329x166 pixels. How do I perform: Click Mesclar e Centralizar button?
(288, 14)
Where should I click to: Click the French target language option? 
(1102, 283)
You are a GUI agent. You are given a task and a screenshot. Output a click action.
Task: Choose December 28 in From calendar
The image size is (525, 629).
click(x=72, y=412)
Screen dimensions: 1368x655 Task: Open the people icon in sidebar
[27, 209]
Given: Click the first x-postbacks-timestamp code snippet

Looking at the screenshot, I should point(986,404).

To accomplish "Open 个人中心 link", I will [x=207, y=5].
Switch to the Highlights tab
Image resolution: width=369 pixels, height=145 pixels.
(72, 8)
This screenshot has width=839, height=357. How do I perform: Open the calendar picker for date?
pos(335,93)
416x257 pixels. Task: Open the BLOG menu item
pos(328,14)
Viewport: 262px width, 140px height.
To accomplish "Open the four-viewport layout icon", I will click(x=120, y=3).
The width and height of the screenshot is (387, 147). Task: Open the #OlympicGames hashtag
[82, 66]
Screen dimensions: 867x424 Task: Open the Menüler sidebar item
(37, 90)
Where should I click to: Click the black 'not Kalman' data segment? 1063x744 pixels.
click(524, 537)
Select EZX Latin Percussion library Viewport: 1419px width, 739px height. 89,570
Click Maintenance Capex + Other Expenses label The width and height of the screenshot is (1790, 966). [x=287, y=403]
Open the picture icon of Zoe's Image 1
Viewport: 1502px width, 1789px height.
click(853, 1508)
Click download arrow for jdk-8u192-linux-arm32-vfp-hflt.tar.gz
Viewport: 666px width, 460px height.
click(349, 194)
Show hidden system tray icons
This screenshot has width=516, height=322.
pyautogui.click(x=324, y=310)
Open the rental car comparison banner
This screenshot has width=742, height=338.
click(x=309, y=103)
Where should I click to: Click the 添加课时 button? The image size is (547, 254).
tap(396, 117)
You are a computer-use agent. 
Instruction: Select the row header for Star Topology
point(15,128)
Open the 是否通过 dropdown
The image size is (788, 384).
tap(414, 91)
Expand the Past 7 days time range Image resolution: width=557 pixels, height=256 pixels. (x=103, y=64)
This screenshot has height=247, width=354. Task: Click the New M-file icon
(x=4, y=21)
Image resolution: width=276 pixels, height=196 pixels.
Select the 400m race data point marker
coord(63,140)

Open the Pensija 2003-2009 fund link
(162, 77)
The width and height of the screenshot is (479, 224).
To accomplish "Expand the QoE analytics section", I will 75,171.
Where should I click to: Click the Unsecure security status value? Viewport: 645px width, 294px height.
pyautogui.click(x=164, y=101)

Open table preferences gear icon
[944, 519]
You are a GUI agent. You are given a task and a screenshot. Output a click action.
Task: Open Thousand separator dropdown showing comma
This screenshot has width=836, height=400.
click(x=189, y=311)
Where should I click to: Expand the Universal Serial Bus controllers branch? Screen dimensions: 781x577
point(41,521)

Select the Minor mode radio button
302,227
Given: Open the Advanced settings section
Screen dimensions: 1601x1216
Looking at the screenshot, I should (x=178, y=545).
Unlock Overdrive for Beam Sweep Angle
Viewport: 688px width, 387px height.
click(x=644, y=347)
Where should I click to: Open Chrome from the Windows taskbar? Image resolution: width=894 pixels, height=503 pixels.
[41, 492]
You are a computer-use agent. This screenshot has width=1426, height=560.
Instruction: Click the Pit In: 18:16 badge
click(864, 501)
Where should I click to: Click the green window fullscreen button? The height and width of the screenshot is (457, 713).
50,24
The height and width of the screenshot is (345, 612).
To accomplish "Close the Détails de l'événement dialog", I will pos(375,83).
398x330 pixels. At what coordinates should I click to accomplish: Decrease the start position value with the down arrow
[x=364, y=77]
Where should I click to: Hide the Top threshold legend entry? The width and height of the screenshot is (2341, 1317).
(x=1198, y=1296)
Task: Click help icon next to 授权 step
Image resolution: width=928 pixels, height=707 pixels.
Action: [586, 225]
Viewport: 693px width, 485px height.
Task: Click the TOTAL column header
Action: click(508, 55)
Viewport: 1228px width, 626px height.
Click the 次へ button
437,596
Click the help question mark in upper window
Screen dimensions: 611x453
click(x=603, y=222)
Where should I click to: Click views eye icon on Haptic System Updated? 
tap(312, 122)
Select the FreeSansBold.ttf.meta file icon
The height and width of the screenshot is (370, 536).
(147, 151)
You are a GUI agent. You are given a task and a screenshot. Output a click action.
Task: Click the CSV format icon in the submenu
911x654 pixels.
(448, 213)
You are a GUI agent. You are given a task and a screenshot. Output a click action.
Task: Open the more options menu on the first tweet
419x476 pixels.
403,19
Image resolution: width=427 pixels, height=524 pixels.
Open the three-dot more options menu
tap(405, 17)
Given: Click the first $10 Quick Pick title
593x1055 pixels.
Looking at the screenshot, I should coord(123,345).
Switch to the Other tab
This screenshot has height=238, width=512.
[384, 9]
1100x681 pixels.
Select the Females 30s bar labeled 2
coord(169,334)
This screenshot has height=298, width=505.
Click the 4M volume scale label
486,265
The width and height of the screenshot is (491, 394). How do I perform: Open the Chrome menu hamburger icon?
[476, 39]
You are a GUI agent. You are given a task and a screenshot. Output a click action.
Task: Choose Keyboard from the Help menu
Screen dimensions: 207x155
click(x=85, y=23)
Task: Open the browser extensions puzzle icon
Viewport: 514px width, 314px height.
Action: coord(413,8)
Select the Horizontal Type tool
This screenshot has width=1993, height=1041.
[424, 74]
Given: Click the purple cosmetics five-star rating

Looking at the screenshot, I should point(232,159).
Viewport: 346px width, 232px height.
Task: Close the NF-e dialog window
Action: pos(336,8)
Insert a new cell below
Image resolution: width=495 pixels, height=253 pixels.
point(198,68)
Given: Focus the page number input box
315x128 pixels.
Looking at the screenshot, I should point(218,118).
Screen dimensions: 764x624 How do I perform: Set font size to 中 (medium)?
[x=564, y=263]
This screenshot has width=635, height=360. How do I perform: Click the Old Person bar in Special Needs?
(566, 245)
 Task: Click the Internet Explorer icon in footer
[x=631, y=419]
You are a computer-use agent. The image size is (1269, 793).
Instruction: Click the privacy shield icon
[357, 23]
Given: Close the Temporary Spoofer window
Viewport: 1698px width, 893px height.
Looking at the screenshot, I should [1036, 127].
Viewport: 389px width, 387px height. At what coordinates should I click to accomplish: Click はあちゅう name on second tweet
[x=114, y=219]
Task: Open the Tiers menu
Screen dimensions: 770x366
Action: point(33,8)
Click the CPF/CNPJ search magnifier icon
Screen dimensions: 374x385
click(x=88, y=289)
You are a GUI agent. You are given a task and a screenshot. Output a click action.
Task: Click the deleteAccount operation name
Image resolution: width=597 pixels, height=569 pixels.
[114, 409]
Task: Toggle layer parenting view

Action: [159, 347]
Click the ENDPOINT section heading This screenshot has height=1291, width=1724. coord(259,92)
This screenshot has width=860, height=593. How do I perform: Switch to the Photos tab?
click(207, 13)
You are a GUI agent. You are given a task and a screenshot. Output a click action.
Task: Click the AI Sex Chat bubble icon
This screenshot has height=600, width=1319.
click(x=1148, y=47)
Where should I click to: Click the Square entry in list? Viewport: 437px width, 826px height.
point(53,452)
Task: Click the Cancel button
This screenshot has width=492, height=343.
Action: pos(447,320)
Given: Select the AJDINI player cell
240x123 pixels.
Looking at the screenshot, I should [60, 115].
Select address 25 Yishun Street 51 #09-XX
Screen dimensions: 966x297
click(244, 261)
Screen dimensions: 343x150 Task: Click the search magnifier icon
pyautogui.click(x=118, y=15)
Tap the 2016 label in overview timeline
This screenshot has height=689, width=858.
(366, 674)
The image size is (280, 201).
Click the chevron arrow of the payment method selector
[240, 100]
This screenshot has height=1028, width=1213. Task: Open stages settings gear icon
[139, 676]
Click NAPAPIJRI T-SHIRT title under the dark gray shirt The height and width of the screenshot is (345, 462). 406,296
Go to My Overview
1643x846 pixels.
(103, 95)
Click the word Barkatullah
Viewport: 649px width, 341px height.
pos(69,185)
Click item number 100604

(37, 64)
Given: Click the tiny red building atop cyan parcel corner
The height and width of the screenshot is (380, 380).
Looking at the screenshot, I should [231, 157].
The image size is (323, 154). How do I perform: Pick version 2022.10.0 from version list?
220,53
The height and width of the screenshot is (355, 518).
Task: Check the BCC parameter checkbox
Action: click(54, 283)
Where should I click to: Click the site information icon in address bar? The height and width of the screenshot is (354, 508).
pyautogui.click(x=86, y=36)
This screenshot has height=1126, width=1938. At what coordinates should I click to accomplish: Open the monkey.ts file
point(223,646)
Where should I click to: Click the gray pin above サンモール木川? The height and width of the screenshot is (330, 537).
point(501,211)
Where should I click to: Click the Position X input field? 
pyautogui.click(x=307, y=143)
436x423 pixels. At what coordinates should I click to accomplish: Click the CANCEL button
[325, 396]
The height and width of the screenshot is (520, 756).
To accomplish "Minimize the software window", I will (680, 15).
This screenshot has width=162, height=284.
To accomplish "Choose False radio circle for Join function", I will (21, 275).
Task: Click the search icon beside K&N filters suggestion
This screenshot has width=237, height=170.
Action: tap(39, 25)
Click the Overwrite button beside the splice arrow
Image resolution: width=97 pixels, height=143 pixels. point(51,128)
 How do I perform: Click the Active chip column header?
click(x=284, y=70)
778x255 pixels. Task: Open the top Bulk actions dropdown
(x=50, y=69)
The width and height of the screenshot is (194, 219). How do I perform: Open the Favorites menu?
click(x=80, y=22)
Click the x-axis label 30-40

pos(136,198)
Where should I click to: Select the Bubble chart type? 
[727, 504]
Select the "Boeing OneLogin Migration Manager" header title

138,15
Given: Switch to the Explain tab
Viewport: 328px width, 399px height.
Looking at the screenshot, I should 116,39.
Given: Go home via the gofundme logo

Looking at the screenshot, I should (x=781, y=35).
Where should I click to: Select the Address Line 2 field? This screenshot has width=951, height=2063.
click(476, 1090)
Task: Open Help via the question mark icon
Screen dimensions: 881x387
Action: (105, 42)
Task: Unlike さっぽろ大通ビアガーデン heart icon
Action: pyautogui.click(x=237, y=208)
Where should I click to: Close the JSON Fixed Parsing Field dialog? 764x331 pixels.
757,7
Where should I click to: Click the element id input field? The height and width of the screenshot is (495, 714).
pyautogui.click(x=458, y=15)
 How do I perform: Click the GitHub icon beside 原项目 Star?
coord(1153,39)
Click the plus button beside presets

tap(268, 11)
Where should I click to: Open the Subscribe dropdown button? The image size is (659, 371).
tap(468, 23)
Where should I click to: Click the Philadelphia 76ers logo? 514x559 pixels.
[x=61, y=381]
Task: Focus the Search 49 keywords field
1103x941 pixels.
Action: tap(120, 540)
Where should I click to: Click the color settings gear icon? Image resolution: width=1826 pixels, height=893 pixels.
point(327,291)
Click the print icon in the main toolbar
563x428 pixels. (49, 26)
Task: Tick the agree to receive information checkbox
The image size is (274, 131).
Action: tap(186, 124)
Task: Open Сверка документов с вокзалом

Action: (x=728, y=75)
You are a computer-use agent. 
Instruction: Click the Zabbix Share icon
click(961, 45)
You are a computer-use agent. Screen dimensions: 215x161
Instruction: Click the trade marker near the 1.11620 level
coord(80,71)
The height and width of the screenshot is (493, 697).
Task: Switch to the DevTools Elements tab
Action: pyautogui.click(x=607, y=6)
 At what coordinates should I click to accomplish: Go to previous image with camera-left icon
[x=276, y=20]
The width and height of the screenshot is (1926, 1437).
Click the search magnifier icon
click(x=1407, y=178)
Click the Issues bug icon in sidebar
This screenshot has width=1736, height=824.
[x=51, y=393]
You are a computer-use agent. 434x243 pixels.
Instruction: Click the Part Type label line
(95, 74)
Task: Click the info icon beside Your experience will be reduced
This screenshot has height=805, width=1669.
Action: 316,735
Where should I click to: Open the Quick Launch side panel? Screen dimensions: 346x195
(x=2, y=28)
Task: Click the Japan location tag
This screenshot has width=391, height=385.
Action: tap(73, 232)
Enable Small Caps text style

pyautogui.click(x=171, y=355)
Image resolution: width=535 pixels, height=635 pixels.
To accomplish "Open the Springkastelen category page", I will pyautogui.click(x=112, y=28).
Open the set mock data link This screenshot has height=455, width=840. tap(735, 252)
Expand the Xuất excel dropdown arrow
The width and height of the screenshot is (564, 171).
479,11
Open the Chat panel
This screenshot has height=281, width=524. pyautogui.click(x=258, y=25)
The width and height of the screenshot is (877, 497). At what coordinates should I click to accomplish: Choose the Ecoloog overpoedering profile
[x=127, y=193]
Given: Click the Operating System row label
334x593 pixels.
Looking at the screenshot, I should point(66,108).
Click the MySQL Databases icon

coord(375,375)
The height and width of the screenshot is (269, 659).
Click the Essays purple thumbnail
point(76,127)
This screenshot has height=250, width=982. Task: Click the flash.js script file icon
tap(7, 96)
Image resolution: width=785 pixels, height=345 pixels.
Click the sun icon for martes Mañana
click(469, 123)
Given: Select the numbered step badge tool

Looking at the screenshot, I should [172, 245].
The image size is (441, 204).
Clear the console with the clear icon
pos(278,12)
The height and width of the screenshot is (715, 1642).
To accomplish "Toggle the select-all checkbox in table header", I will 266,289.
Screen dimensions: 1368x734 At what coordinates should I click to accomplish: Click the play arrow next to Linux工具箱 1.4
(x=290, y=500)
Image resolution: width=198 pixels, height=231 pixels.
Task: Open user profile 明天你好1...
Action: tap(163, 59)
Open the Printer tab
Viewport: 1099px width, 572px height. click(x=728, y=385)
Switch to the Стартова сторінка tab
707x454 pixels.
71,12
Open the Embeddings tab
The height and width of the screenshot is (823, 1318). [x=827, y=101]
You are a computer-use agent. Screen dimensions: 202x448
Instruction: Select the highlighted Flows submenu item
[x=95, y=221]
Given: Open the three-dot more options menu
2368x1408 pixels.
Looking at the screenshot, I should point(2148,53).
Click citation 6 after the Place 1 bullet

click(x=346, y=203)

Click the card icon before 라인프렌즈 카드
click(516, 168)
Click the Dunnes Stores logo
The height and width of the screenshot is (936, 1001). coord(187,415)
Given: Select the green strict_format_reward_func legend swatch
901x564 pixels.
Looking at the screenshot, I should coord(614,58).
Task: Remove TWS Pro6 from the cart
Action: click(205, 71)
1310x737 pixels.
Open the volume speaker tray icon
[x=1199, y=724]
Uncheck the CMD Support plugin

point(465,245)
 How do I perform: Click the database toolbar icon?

━━━━━━

→ **Aim**
Rewrite everything in the material from the start down to the line containing "click(349, 194)", replacing "Screen dimensions" with "Display size" and keeping all else the same.

→ **Finished task**
329x166 pixels. How do I perform: Click Mesclar e Centralizar button?
(288, 14)
Where should I click to: Click the French target language option? 
(1102, 283)
You are a GUI agent. You are given a task and a screenshot. Output a click action.
Task: Choose December 28 in From calendar
The image size is (525, 629).
click(x=72, y=412)
Display size: 1368x655 Task: Open the people icon in sidebar
[27, 209]
Given: Click the first x-postbacks-timestamp code snippet

Looking at the screenshot, I should point(986,404).

To accomplish "Open 个人中心 link", I will [x=207, y=5].
Switch to the Highlights tab
Image resolution: width=369 pixels, height=145 pixels.
(72, 8)
This screenshot has width=839, height=357. How do I perform: Open the calendar picker for date?
pos(335,93)
416x257 pixels. Task: Open the BLOG menu item
pos(328,14)
Viewport: 262px width, 140px height.
To accomplish "Open the four-viewport layout icon", I will click(x=120, y=3).
The width and height of the screenshot is (387, 147). Task: Open the #OlympicGames hashtag
[82, 66]
Display size: 867x424 Task: Open the Menüler sidebar item
(37, 90)
Where should I click to: Click the black 'not Kalman' data segment? 1063x744 pixels.
click(524, 537)
Select EZX Latin Percussion library Viewport: 1419px width, 739px height. 89,570
Click Maintenance Capex + Other Expenses label The width and height of the screenshot is (1790, 966). [x=287, y=403]
Open the picture icon of Zoe's Image 1
Viewport: 1502px width, 1789px height.
click(853, 1508)
Click download arrow for jdk-8u192-linux-arm32-vfp-hflt.tar.gz
Viewport: 666px width, 460px height.
click(349, 194)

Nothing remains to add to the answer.